>> start Text provided

Here is the article I am referring to:The Shoes Ruse - a Bike Culture article on Cyclorama

The benefits of pedaling free far outweigh any real or imagined benefits of being locked in. They are as follows:

You can wear any casual shoe in your closet - whatever your mood, your outfit, and the weather calls for. You don't have to go find your "cycling shoes" because you won't have invested in techie two-hundred-dollar pedals that require them.


Your muscles last longer. Moving your foot about the pedal shifts the load, even if slightly, to different muscles, and spreads the load around. Sprint up hills on the balls of your feet and, on long-seated climbs, push with the pedal centered almost under your arch. It's not a turbocharged, magic sweet spot, but it feels better and more natural, and you can't do it if you're locked in.


You reduce the chance of a repetitive stress injury, because your feet naturally move around more, changing your biomechanics.


You get off and on easier at stoplights; there's no twisting to get out of your pedals, no fussing to get back in.
Let me start by saying that I don't race bikes competitively or ride for a living, I just enjoy it greatly (both mountain biking - all mountain, and road biking).

>> end Text provided

* Task directions: Rewrite the text on cycling pedals from "You can wear" to "you're locked in.", putting "steep grades" in place of "hills". The items that follow are separate material, unrelated to the text on cycling pedals.

>> start Dataset rows

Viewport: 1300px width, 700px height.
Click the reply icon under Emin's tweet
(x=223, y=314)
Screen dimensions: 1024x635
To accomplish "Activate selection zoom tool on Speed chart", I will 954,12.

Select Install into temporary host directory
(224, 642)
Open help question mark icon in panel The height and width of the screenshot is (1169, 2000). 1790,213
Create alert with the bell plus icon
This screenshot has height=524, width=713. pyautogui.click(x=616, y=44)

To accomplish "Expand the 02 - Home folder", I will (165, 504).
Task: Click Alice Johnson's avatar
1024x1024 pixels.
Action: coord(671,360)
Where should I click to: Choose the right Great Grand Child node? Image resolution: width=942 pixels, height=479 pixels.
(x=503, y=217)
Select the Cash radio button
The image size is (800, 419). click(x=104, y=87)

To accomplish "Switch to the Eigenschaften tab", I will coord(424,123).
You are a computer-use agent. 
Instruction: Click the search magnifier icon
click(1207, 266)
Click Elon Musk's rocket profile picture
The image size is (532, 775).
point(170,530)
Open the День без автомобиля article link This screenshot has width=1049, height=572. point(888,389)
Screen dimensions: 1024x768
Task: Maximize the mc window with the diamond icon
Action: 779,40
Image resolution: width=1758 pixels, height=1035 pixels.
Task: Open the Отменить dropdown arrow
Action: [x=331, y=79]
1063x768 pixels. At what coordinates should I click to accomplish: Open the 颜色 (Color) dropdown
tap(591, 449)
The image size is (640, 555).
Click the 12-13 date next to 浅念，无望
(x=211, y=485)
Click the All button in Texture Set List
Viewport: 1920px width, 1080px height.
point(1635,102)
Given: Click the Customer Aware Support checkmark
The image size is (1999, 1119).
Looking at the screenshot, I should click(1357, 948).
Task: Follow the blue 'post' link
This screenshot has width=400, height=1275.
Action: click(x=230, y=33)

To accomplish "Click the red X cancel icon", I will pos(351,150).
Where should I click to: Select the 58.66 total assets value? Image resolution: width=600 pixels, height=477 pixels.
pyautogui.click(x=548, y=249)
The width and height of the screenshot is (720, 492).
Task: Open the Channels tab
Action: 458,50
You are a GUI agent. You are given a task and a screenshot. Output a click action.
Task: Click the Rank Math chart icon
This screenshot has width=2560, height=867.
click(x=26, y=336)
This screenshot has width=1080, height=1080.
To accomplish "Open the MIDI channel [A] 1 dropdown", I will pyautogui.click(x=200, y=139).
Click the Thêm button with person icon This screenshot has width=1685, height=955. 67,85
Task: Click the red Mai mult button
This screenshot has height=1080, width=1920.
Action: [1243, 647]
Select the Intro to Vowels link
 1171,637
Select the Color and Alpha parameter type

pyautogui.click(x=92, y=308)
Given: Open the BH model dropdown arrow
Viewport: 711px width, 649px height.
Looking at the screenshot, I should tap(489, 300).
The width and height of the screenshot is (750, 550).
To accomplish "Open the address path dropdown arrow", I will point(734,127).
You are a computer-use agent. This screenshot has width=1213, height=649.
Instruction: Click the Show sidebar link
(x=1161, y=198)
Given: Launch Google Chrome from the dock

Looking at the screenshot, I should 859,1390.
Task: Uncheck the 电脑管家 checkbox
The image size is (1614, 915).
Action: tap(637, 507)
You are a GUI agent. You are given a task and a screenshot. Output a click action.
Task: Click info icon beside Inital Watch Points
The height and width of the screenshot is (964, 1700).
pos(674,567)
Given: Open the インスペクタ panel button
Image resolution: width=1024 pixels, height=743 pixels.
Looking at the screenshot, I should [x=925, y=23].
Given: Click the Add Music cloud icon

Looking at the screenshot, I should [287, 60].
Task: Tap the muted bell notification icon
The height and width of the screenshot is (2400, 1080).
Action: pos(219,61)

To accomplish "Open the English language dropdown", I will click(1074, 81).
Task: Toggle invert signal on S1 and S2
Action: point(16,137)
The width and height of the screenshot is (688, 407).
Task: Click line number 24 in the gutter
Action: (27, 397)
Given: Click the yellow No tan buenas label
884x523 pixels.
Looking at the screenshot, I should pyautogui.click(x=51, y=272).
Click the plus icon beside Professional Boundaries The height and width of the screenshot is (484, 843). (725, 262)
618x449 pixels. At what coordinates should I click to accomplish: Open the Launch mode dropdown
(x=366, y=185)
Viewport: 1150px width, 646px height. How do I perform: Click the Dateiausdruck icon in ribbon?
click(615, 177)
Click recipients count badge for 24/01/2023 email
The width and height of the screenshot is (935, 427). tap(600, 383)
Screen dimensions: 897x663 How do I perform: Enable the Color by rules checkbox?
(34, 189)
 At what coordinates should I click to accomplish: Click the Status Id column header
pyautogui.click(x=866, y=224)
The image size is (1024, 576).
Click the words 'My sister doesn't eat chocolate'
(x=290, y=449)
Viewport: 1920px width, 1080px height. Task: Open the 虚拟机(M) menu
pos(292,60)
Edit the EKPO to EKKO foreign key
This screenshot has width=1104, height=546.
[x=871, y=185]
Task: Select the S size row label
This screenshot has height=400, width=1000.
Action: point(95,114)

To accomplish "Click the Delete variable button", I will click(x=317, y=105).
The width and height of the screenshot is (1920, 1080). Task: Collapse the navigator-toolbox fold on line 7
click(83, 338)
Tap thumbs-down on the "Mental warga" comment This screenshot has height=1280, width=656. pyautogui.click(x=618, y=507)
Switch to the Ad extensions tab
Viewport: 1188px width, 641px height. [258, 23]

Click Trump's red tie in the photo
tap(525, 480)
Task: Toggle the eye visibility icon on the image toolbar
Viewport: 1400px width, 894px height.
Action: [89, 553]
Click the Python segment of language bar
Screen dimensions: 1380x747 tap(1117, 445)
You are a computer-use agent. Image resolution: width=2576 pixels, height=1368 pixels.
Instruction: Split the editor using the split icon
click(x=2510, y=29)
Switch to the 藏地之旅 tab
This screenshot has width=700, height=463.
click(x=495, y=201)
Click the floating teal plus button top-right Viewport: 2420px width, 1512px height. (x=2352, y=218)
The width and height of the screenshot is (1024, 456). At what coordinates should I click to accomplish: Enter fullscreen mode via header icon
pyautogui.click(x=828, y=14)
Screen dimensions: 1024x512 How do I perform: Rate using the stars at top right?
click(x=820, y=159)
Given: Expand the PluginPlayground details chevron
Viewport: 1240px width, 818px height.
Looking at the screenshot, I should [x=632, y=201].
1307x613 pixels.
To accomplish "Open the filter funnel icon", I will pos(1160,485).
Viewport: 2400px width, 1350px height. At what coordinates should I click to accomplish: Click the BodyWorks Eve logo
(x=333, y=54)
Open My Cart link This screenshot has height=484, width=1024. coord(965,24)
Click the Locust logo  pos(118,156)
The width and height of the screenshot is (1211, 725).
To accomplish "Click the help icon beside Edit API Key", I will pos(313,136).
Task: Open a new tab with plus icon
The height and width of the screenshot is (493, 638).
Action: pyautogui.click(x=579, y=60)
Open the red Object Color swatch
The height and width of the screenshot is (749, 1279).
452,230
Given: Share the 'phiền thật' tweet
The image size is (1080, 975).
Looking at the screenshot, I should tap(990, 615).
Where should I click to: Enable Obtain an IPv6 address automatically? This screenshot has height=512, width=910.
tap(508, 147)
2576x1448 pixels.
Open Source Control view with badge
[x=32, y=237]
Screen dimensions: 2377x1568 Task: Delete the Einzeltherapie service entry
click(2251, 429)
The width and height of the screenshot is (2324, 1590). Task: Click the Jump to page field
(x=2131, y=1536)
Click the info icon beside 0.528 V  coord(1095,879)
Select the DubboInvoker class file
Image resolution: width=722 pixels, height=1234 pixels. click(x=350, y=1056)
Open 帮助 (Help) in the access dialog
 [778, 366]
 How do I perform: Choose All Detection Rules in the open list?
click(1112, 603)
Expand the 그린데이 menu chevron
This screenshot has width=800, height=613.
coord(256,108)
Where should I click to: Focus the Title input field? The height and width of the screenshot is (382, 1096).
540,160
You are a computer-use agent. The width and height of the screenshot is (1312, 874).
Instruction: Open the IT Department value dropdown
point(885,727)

>> end Dataset rows

* Written response:
You can wear any casual shoe in your closet - whatever your mood, your outfit, and the weather calls for. You don't have to go find your "cycling shoes" because you won't have invested in techie two-hundred-dollar pedals that require them.


Your muscles last longer. Moving your foot about the pedal shifts the load, even if slightly, to different muscles, and spreads the load around. Sprint up steep grades on the balls of your feet and, on long-seated climbs, push with the pedal centered almost under your arch. It's not a turbocharged, magic sweet spot, but it feels better and more natural, and you can't do it if you're locked in.